Nuclear Medicine & Biology (NMB) and the Society for Radiopharmaceutical Sciences (SRS) have a long history of joint activities to disseminate information to advance the radiopharmaceutical sciences. Most importantly, NMB has been the official scientific journal of the SRS since the SRS was established. The aims and scope of NMB are very close to those of the SRS, making these two independent entities natural partners. A membership in SRS offers a complimentary subscription to the e-version of NMB, and for only $30 USD extra, a subscription to the printed version may be added. In addition, NMB publishes abstracts of SRS-affiliated symposia like the Terachem symposia. Because of this lasting collaboration, we strengthen the radiopharmaceutical sciences field, benefitting all of us. The editorial board of NMB and the SRS board of directors agree that this should be continued in the future. One example of a new service to the SRS membership is a NMB e-table of content available to SRS members.
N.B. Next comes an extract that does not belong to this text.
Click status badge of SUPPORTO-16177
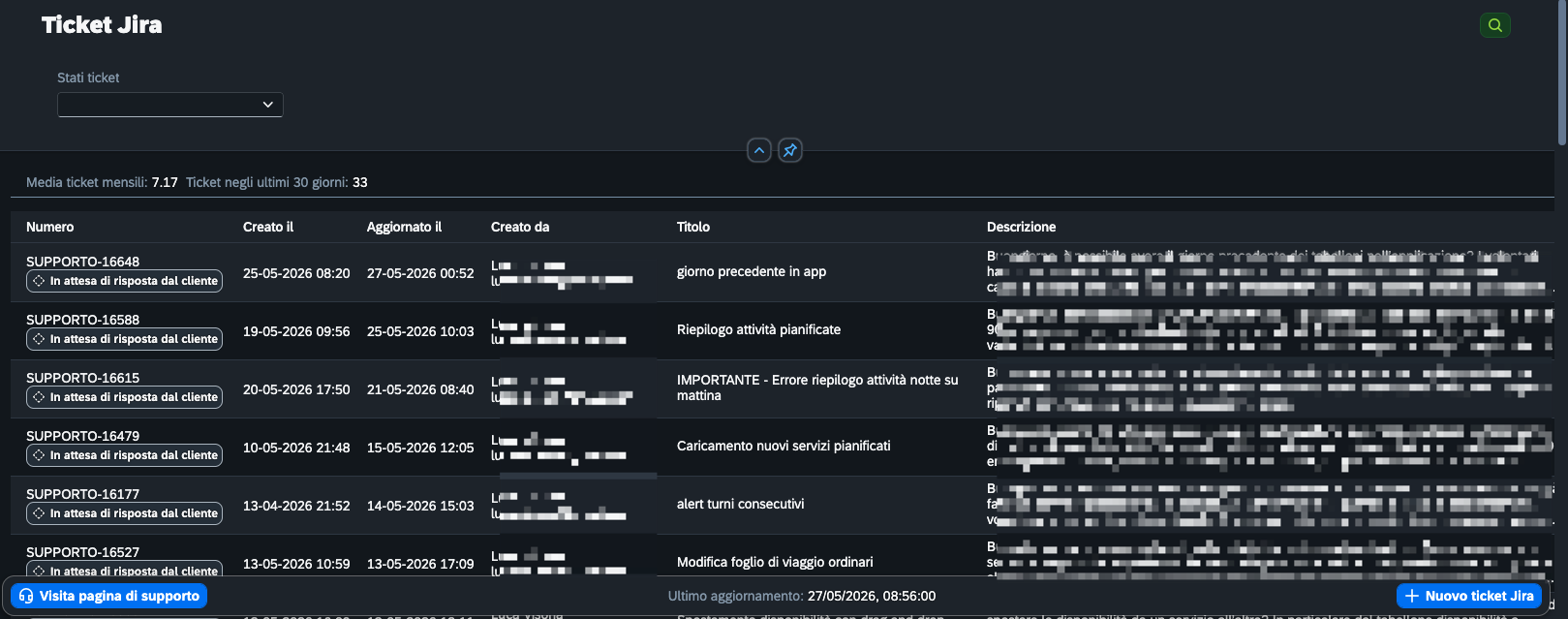 [x=124, y=513]
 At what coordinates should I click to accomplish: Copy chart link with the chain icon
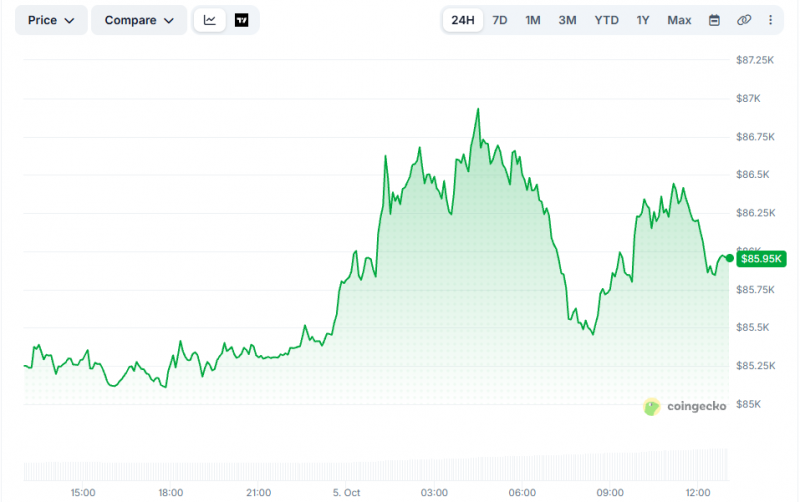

As editors of NMB, we appreciate all submissions from SRS scientists and we strongly encourage SRS scientists to submit their work to NMB. Moreover, we preferably welcome SRS scientists to review manuscripts, since they demonstrate expertise in the field. By these means, we will continue the high quality of science published in NMB.

As all scientists now experience, the impact factor of journals is becoming increasingly important. NMB has a steady impact factor of around 2.5, which is competitive in our field, even compared to nuclear medicine journals. However, since our field is relatively small, NMB cannot compete with journals outside the field of radiopharmaceutical sciences where impact factors above 5 are common. Jeanne Link has written an interesting editorial about this topic, Nucl. Med & Biol 2015;42(5):426-427.

The editorial board of NMB is continuously working on increasing the impact factor of NMB. Most importantly, we seek high quality submissions that after publication would attract large number of citations. Moreover, NMB has no limit the numbers of papers cited in a particular manuscript, so only referring to review publications could be avoided. In fact, referring to the primary publications instead of reviews is often more appropriate. It is up to all scientists in our field to take their responsibility to publish in NMB in order to promote radiopharmaceutical sciences and to create a sustainable situation.

We look forward to receiving your manuscripts!